The Trilateral Commission claims it espouses support for private enterprise, economic freedom and stronger collective management of global problems. The new “Trilateralism” reflects the realisation that the international system now requires “a truly common management,” as the Commission reports indicate. The trilateral powers must order their internal relations and face both the Russian bloc, now conceded to be beyond the reach of Grand Area planning, and the Third World.

Chomsky states: In this collective management, the United States will continue to play the decisive role. As Kissinger has explained, other powers have only “regional interests” while the United States must be “concerned more with the overall framework of order than with the management of every regional enterprise.” If a popular movement in the Arabian Peninsula is to be crushed, better to dispatch US-supplied Iranian forces, as in Dhofar. If passage for American nuclear submarines must be guaranteed in Southeast Asian waters, then the task of crushing the independence movement in the former Portuguese colony of East Timor should be entrusted to the Indonesian army rather than an American expeditionary force. The massacre of over 60,000 people in a single year will arouse no irrational passions at home and American resources will not be drained, as in Vietnam. If a Katangese secessionist movement is to be suppressed in Zaire (a movement that may have Angolan support in response to the American-backed intervention in Angola from Zaire, as the former CIA station chief in Angola has recently revealed in his letter of resignation), then the task should be assigned to Moroccan satellites forces and to the French, with the US discreetly in the background. If there is a danger of socialism in southern Europe, the German proconsulate can exercise its “regional interests.” But the Board of Directors will sit in Washington….

This is a new Rome an invisible Empire run by its members acting as consuls to that specific region.

The Trilateral Commission has issued one major book-length report, namely, The Crisis of Democracy (Michel Crozier, Samuel Huntington, and Joji Watanuki, 1975). Given the intimate connections between the Commission and the Carter Administration, the study is worth careful attention, as an indication of the thinking that may well lie behind its domestic policies, as well as the policies undertaken in other industrial democracies in the coming years.

The governability of the democracies.

Chomsky on Crisis of Democracy by Trilateral Commission.

The Commission’s report is concerned with the “governability of the democracies.” The Commission’s report is concerned with the “governability of the democracies.” Its American author, Samuel Huntington, was a former chairman of the Department of Government at Harvard, and a government adviser. He is well-known for his ideas on how to destroy the rural revolution in Vietnam. He wrote in Foreign Affairs (1968) that “In an absent-minded way the United States in Vietnam may well have stumbled upon the answer to ‘wars of national liberation.'” The answer is “forced-draft urbanization and modernisation.

In short, Huntington is well-qualified to discourse on the problems of democracy.

The report argues that what is needed in the industrial democracies “is a greater degree of moderation in democracy” to overcome the “excess of democracy” of the past decades.

Information shown –
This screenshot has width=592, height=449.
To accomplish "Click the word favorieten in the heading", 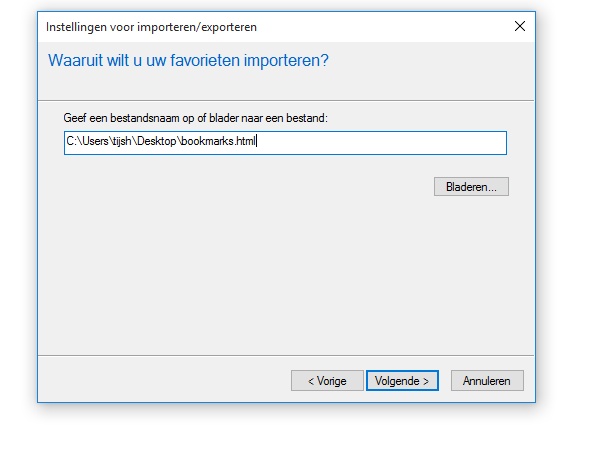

Problem – Using the passage on the Trilateral Commission, explain in one to three sentences why The Crisis of Democracy is described as worth careful attention. The lines above come from a separate source.

Expected output – The Commission has intimate connections with the Carter Administration, so the study may show the thinking behind that administration's domestic policies. It may also point to the policies other industrial democracies take up in the coming years.